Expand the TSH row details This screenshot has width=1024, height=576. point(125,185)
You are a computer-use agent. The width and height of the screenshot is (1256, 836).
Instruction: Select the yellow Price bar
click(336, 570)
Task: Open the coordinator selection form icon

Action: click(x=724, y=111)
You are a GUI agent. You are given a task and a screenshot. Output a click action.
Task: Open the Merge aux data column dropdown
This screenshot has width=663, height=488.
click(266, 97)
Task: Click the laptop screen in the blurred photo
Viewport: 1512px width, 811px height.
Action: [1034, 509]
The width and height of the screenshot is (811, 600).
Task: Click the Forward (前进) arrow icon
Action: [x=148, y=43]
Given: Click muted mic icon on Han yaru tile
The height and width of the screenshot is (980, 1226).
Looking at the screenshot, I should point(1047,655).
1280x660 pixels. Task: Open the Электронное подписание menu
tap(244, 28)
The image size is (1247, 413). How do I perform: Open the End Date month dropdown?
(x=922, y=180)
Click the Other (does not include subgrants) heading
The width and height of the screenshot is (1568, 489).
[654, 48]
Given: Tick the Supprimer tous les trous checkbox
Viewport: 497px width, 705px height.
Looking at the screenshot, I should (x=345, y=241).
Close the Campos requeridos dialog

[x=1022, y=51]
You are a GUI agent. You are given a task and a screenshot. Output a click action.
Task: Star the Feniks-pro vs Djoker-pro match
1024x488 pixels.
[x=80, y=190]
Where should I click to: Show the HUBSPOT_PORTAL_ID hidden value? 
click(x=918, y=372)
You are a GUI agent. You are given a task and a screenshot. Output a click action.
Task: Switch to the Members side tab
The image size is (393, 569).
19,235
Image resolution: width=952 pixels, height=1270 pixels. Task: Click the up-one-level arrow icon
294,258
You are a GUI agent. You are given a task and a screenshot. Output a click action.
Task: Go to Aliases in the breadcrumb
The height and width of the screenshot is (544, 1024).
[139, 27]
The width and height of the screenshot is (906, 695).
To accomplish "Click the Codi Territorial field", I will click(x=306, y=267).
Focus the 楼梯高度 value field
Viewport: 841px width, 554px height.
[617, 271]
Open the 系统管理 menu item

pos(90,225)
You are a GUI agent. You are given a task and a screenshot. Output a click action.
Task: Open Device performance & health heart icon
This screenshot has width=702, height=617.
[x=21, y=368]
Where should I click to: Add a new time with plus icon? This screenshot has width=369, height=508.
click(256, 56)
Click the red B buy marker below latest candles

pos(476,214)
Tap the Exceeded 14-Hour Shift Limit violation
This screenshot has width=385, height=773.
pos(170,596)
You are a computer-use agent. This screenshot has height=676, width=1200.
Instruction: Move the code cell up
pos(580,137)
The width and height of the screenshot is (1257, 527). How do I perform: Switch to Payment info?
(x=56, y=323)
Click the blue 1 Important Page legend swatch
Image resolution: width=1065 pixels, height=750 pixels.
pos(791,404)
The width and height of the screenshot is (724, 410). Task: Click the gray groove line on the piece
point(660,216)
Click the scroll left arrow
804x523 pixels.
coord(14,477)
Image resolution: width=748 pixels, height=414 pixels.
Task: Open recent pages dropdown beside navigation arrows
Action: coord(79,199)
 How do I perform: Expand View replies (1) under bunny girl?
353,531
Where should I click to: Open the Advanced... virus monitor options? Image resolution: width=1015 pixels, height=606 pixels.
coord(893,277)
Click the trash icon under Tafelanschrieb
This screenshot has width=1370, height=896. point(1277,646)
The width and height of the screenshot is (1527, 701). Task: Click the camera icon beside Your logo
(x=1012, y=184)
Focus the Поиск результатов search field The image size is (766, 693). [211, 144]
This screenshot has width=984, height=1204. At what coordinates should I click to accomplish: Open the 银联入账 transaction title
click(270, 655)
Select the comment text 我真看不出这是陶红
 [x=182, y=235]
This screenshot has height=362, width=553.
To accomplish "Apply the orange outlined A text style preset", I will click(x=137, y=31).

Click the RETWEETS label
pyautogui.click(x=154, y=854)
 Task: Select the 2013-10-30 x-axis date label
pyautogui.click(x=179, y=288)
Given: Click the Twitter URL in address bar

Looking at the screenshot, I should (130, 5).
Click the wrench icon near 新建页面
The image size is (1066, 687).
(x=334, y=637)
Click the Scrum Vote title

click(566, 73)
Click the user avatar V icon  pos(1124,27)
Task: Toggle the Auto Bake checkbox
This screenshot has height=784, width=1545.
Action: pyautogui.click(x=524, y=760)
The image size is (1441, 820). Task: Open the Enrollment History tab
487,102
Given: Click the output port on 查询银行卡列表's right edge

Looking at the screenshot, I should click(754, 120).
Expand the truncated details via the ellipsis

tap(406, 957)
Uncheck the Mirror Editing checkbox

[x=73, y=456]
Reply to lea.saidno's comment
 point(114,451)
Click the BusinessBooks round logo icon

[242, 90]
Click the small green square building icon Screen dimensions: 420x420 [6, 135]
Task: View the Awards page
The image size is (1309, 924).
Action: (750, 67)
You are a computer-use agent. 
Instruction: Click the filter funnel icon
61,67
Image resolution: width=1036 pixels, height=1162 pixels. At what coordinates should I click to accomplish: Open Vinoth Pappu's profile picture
::::::
### TASK TO CARRY OUT
The required output is the exact sequence of lines from the one containing "This screenshot has height=784, width=1545." through the end of the listing, both endpoints included.

### EXERCISE SOLUTION
This screenshot has height=784, width=1545.
Action: pyautogui.click(x=524, y=760)
The image size is (1441, 820). Task: Open the Enrollment History tab
487,102
Given: Click the output port on 查询银行卡列表's right edge

Looking at the screenshot, I should click(754, 120).
Expand the truncated details via the ellipsis

tap(406, 957)
Uncheck the Mirror Editing checkbox

[x=73, y=456]
Reply to lea.saidno's comment
 point(114,451)
Click the BusinessBooks round logo icon

[242, 90]
Click the small green square building icon Screen dimensions: 420x420 [6, 135]
Task: View the Awards page
The image size is (1309, 924).
Action: (750, 67)
You are a computer-use agent. 
Instruction: Click the filter funnel icon
61,67
Image resolution: width=1036 pixels, height=1162 pixels. At what coordinates should I click to accomplish: Open Vinoth Pappu's profile picture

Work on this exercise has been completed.